OPEN notably differs from SOPA, PIPA and ACTA in that it lacks excessive police-like investigatory powers (and will be enforced by the U.S. Trade Department, not the Department of Justice).  Unlike SOPA, it does not require deep packet searching, a serious threat to privacy rights as we know them.  In addition, OPEN requires a party complaining of infringement/piracy to put up "security" (such as a bond) to protect the defending party (the party accused of wrongdoing) in the event that the complaining party's claim is found to be without merit.

With the future of anti-piracy legislation still very much in flux, it is important that, if you are deeply concerned about implications for your business, you consult with an attorney who is experienced with privacy and technology issues.  Whatever your point of view, you should also continue to watch what Congress is proposing to do with your rights.
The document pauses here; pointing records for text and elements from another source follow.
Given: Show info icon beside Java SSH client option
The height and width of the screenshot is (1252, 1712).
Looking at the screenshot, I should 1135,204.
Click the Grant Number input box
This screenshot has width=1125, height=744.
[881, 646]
Particularly in this election year, the nation's legislators appear to be listening. In January of 2012, within days after the English Wikipedia and more than 7,000 other sites participated in a very visible online protest against SOPA and PIPA, both the House and Senate effectively put the bills "on hold." So take heart, stay informed, remain engaged in the legislative process, and continue to be vocal.  Thus far, your voices have been heard, but this story is far from over.